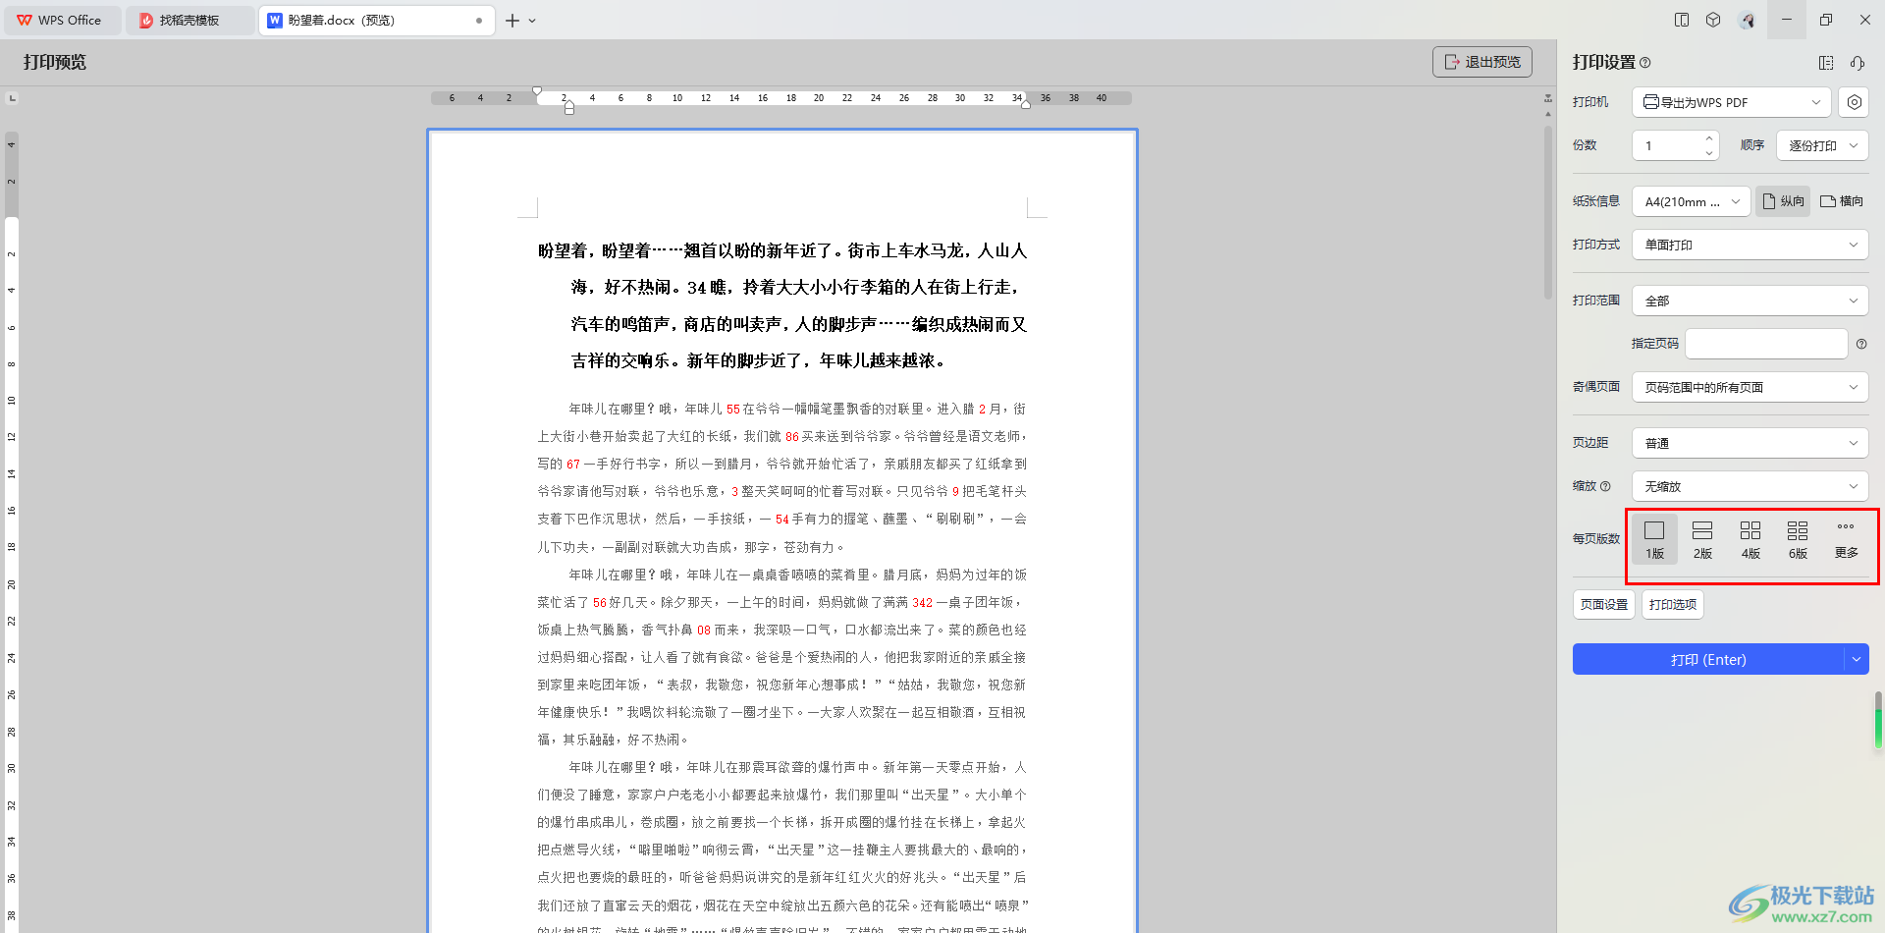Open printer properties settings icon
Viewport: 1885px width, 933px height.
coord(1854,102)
------------
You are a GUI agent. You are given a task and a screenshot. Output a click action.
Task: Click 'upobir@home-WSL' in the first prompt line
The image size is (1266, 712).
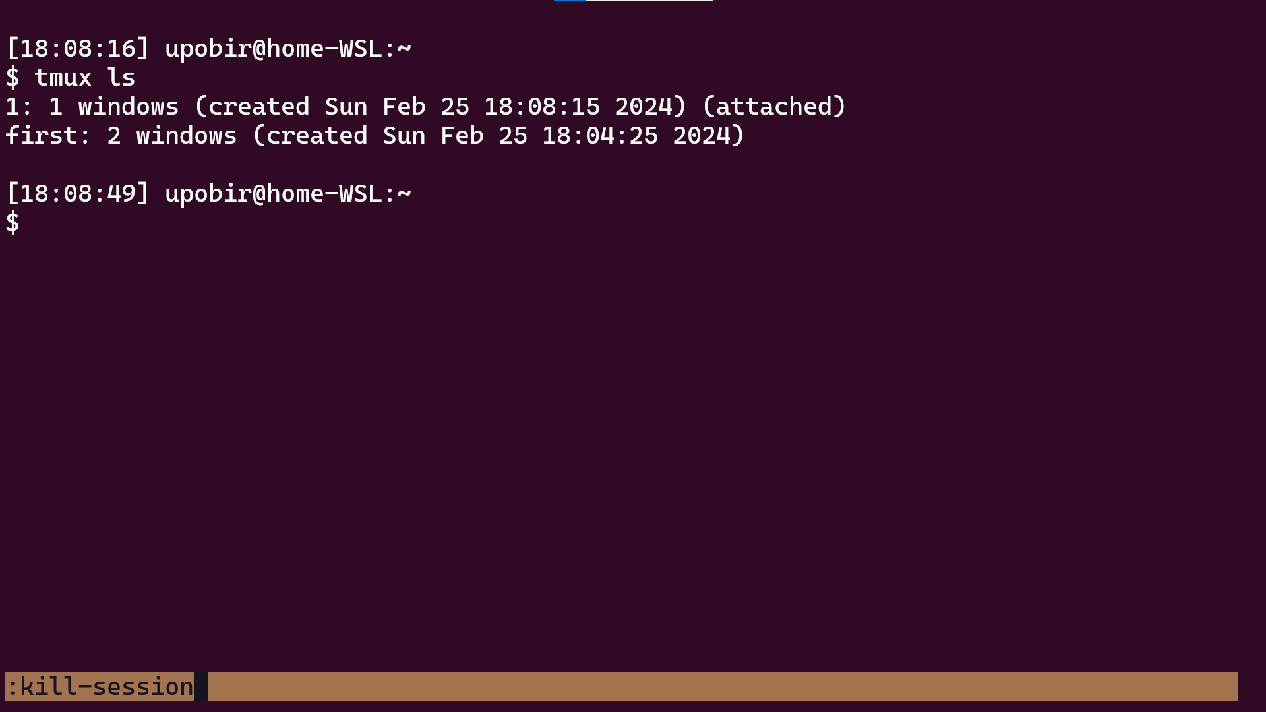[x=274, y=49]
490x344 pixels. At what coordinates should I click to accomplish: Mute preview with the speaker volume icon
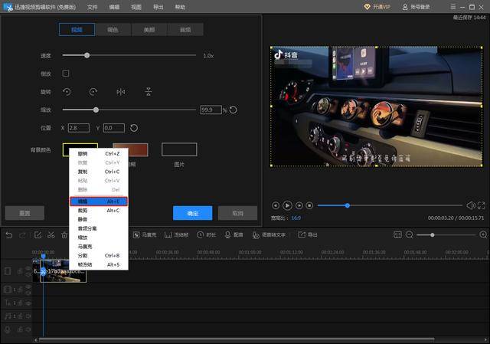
------------
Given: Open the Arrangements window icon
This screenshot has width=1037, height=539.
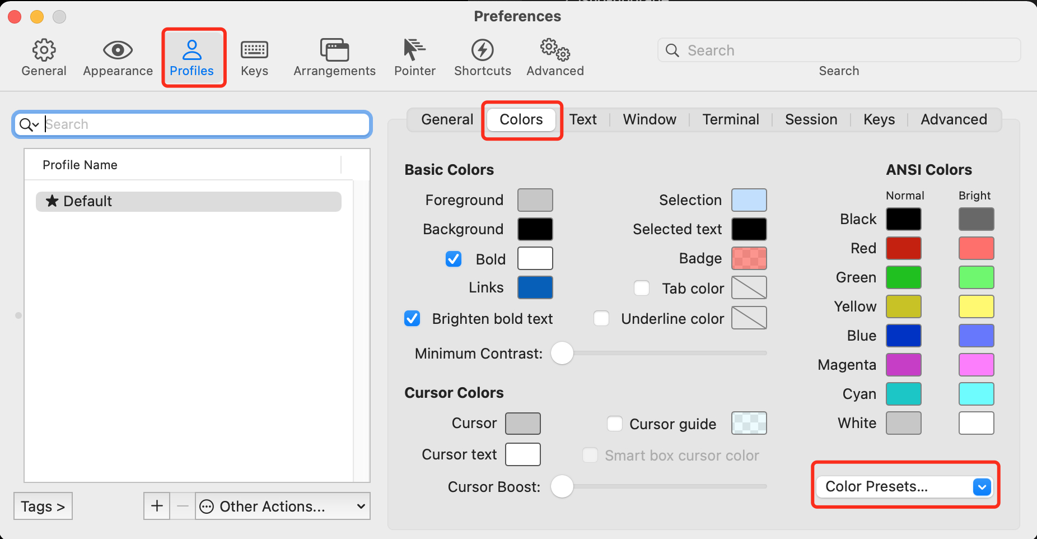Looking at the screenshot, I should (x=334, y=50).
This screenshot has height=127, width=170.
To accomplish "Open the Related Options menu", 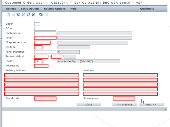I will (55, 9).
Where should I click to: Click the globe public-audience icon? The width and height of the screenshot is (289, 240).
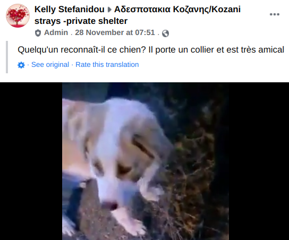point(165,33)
------------
### Aim of the task:
All lines above from the one containing "The image size is (1266, 712)." up to and including the one containing "490x344 pixels. At" are to be set down exactly, and nothing else. Leave images out.

### Result for this exercise:
The image size is (1266, 712).
[x=274, y=49]
490x344 pixels. At what coordinates should I click to accomplish: Mute preview with the speaker volume icon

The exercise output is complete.